Si avverte, nella tua scrittura, un’incidenza forte, che vorrei definire di alta e sofferta acribia, del rapporto che lega e stringe la parola con il suono. Come definiresti il senso dell’elemento orale così incisivamente presente nella tua poesia?
Per me la poesia largheggia e s’incrementa anche nell’impasto sinfonico di una partitura musicale invisibile ma presente. Ciò avviene, e con l’apposizione degli accenti acuti e gravi, e con un’accurata scelta lemmatica che eleva ogni parola a unità infungibile e necessaria. Il ritmo interiore echeggia nell’eiezione fonico-espressiva delle strofe e ad essa coerentemente si combina sotto l’egida del gioco elementare significante-significato-suono. La parola ha delle note ben precise, bisogna solo cercarle, dando loro flauti, voce e combustibile vitale.
Qual è il limite, nel tuo dire poetico, tra confessione e oggettività?
Quando dico parto sempre da ricordi, esperienze in svolgimento, passate o immaginate possibili. Posso anche ipostatizzare tutto un fervido contingente di fantasie ed inventato. Ma poiché ritengo che nel pensabile risieda e pulsi verità e sostanza, non distinguo tra oggettività e soggettività, ne mescolo le carte a piacimento, ne mangio a fette fate, brume e mondi. Con un colpo di forbice non posso dimidiarmi in due aree, quella in cui più m’identifico, da quella che avverto a me estranea o lontana. Le parole mi fasciano interamente, mi forano le assi del respiro, m’assediano i secondi di bianco e di nero, di giusto e di sbagliato, di redenzioni e crolli. Ci sono comunque io in ciò che scrivo, e non col mimetismo criptico di
chi nei versi si nasconde o si confonde, ma nel senso autentico, che soppianta la finzione del messaggio.
Le forme e i discorsi del tuo gioco poetico pretendono una costante riflessione, un invito continuo a scalare una infinita vetta, piena di ostacoli, di grumi pluridirezionali, di enigmi e di sorprese; è giusto indicare come sempre ritrosa e sfuggente – cioè non direttamente e facilmente comunicativa - la tua lingua poetica?
“Ritrosa e sfuggente” è una diade aggettivale che mi appartiene e che credo appartenga a un certo tipo di poesia, oggi sicuramente minoritaria.

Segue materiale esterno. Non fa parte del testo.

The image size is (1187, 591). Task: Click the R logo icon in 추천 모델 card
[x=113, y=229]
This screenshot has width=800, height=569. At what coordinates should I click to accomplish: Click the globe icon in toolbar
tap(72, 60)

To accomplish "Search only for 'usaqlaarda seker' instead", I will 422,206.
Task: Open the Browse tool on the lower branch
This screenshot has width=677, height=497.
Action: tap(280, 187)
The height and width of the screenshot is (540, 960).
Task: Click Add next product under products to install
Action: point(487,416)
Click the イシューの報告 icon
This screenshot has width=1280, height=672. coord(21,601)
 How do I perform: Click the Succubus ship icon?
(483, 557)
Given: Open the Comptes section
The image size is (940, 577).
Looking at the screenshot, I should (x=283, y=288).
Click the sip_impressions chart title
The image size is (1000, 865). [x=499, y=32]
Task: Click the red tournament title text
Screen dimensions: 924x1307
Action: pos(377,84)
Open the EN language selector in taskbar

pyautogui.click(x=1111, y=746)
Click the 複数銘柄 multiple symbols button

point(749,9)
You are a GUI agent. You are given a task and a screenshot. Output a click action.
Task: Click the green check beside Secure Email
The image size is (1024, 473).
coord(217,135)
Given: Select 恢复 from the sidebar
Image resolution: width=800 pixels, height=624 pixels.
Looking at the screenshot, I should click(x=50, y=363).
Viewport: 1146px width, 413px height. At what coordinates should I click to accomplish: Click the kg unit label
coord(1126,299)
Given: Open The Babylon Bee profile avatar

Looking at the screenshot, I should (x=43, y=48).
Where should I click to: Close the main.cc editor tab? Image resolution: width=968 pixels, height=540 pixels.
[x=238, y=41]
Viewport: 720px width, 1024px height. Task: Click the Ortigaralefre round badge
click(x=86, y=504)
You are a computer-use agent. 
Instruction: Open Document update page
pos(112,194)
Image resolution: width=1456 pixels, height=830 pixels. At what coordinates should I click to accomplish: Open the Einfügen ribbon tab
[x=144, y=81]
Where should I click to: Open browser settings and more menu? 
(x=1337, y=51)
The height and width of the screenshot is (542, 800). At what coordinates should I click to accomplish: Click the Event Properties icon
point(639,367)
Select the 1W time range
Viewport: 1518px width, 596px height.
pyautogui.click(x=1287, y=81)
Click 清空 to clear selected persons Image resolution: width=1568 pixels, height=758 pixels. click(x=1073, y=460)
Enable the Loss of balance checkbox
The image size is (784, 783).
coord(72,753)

Ho sempre pensato che la poesia risieda in un punto sommitale che non ci è dato cogliere del tutto, ma per brevi sigle o sipari luminosi. La poesia è come Dio, come l’inconoscibile: non si può spiegare e neppure ce lo chiede. La mia poesia non è facilmente comunicativa perché per me la poesia non ha da comunicare. La poesia può emozionare, indurci ad assegnare al nostro pensiero una direzione più libera e intelligente, ma resta pur sempre Arte Assoluta. Può trincerarsi dentro un silenzio sdegnoso, folgorante e inaccessibile: siamo noi, innamorati persi ed inarresi, a inseguirla anche quando ci evita, ci snobba, ci lega e ci maltratta.
Vi è abbandono e progettualità, nei tuoi versi; convivono, cioè, la geometria e il disordine, la meditazione e l’immediatezza, lo studio programmato e l’accensione impreveduta; ma qual è, nella tua scrittura, il punto di partenza, e qual è la finale mèta? L’ordine o il caos?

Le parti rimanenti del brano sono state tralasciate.